MV Ruyter. Photo: UK Maritime & Coastguard Agency
The captain of a Dutch cargo ship that ran aground off Northern Ireland earlier this month has been fined £1,000 after pleading guilty to failing to keep a proper lookout.
The Russian Master, Aleksandr Iakovtsov, pleaded guilty to charges brought by the Maritime & Coastguard Agency (MCA). He was charged under the Merchant Shipping Distress Signals and Prevention of Collision Regulations 1996 and also of failing to safely navigate his ship and causing serious damage to the ship (in breach of section 58 of the Merchant Shipping Act 1995).

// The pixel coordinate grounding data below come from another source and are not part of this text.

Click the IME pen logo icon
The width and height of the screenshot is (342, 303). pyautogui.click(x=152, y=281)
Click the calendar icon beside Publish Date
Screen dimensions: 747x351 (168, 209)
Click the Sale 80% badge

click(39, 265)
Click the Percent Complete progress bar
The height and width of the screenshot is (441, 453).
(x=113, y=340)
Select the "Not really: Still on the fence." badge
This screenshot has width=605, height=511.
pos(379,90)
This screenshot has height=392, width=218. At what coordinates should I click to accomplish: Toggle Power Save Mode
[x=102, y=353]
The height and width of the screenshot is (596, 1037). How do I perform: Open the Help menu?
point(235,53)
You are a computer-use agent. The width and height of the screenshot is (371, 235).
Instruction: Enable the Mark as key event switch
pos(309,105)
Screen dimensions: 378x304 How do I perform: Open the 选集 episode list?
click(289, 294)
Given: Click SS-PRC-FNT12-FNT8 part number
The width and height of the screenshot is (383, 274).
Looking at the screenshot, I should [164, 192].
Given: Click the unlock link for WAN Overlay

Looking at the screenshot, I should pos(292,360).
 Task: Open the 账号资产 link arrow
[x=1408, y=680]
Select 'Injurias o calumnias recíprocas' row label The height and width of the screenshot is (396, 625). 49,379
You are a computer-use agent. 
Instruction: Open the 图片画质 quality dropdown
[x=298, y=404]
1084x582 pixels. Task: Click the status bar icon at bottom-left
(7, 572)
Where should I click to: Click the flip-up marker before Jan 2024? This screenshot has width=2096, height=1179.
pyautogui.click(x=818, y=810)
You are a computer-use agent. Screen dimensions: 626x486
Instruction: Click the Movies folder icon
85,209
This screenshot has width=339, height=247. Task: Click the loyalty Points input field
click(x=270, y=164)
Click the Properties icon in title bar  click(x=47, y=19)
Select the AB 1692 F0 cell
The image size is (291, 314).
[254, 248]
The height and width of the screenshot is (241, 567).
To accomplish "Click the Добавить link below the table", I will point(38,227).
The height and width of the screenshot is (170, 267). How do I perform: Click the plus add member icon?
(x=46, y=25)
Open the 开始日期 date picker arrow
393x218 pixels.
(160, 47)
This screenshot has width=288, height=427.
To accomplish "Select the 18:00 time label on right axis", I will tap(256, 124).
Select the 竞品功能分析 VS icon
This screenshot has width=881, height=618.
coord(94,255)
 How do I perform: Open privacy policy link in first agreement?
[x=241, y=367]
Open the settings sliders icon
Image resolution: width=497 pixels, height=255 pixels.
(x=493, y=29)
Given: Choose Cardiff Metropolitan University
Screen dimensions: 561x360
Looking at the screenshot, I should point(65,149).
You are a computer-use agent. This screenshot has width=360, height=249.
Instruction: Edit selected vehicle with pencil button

The MV ‘Ruyter’ was carrying a cargo of timber from Lemosov, Russia to Warrenpoint in Northern Ireland when it when it grounded on the north coast of Rathlin Island at about 10:30 p.m. local time on October 10.
The ship called HM Coastguard Belfast and reported the grounding, and later the ship refloated under its own power. The ship reported no damage at the time and continued her voyage to Warren point, reporting to the Coastguard every hour.
When the ship arrived at Warrenpoint a few hours later, the pilot noticed the ship was .75 meters by the head and had a list. The timber deck cargo had also shifted a little, and the harbormaster reported there was flooding to the bow thrust compartment and forepeak tank.
An inspection of the vessel later revealed extensive damage over the forward third of the hull. The Coastguard said one of her double bottom tanks was breached and flooded, in addition to the forepeak and bow thrust compartment.
Due to the strong winds associated with hurricane Ophelia, the ship was allowed to berth in Warrenpoint on 15 October 2017, where Captain Ruyter was detained.
“It should have been apparent to you as an experienced mariner that you were on a collision course as you left Islay towards Northern Ireland,” His Worship Paul Copeland said in his ruling. “You chose to leave the bridge as the ship approached the coast of Ireland. It should have been apparent to you from the radar that you were getting close to the shore. The lights on Rathlin should also be apparent to you. You are fortunate the ship struck a shallow patch under the cliffs and that you were able to come off in a short time.
“You did make an immediate report and engaged the support and rescue services. Fortunately, no one onboard was injured. It is understandable that you may not have been aware of the extent of the damage until after some time, fortunately, there was no further incident. I’m satisfied it was not aggravated by alcohol and that there were no other ships put in danger by the progress of your ship. I am also taking into account you have been 31 years at sea with 16 years as captain and in this context, you have been relieved of your command and this will affect your future work.
“I fine you £1,000, or 28 days in prison if this is not paid within 24 hours. You will remain in custody until the fine is paid,” Copeland concluded.
The master was released later the same day and returned to Russia.
Captain Bill Bennett, Technical Manager for the MCA for Northern Ireland, said: “I am not surprised at the extent of the damage. The Captain is very lucky that the outcome was not more serious. I am very concerned that he failed to have a lookout on watch with him and that the off-watch alarm and ECDIS alarms should have been switched on – this put his crew and his vessel at risk. Thankfully there was no pollution from this incident.
“Keeping people safe is at the heart of what we do and we are committed to working with our partner agencies to protect those at sea by stopping dangerous practices and vessels making their way on the water, and to hold accountable those responsible,” Bennet said.